Completamente felice e soddisfatto.
Caldo,
un caldo mi avvolge dentro e fuori, sto bene, non vorrei altro, non
vorrei che finisse.
Sarà
un cammino fatto di passi, ma quando giungerò in cima sono
sicuro che nulla sarà meglio di quello che
proverò là.
Nulla.
Sono
contento.
Mi
sono svegliato, finalmente.
Grazie
Momo, proviamoci insieme. “
“Ma
che vincessi io non c’erano mica dubbi!
Chi
ne aveva? Io no!
Mi
dico tante cretinate mentre con gioia e desiderio finalmente lo bacio e
l’abbraccio, ne avevo una voglia matta e non ne capisco il
motivo, tutti perdono la testa per il capitano Tezuka o per Fuji, io
invece per uno più piccolo di me, non sono affatto normale
ma mi piace anche così.
Quando
questo bocciolo fiorirà me lo invidieranno tutti, ma
sarà solo mio poiché l’avrò
‘accudito’ io facendolo sbocciare meravigliosamente!
Non
so come sia possibile, cosa mi abbia attirato di lui, perché
e come. Semplicemente è successo e quando pensavo non
sarebbe mai accaduto nulla fra noi, che avrei dovuto aspettare un
eternità il suo risveglio, lui ha aperto gli occhi.
Finalmente.
Ed
ora non posso far altro che gioirne ed essere profondamente felice,
come non mi ci sono ancora sentito.
Strano,
è davvero strano.
Spero
solo che duri a lungo, ancora.
Mi
è piaciuto un sacco che avesse voluto baciarmi lui,
provarci, io l’ho lasciato fare e poi l’ho condotto.
Sarà
sempre così, il nostro rapporto, fino a che non gli
avrò insegnato tutto e lui potrà applicare da
solo.

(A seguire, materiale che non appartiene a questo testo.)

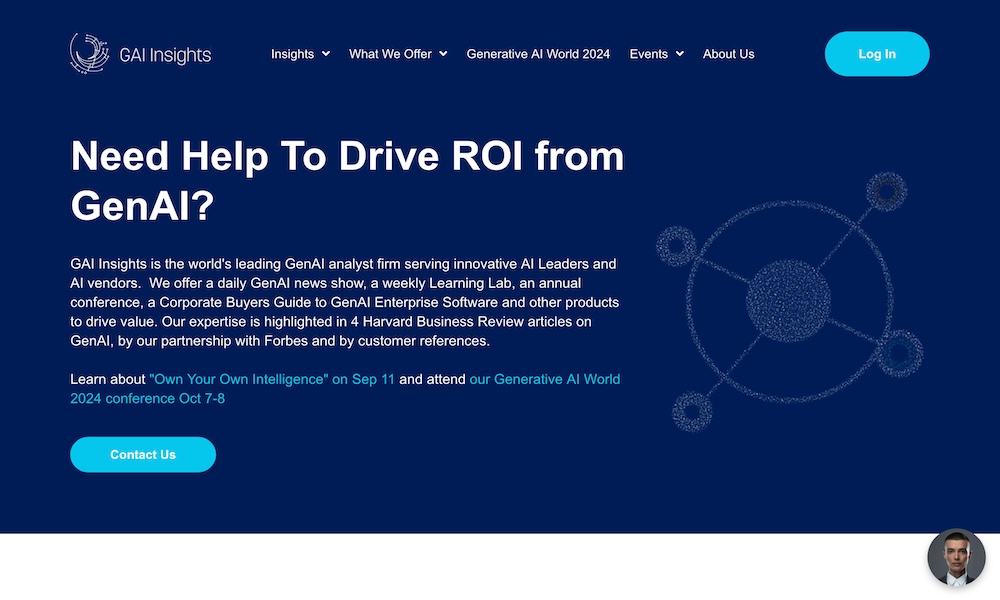
Task: Click the GAI Insights circular logo icon
Action: pos(89,53)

Allora io me la godrò ancora di più e
sarà fantastico!
Con
un sorriso interiore poiché non voglio interrompere il
bacio, mi muovo andando verso il muro accanto alla recinzione di rete,
quindi ci appoggiamo e scivolo seduto a terra, me lo sistemo fra le
gambe che si chiudono intorno a lui, quindi più comodi e in
disparte, continuo a baciarlo senza interromperci.
È
l’inizio e non vedo l’ora che prosegua, onestamente!
Finalmente
il cucciolo addormentato si è svegliato!”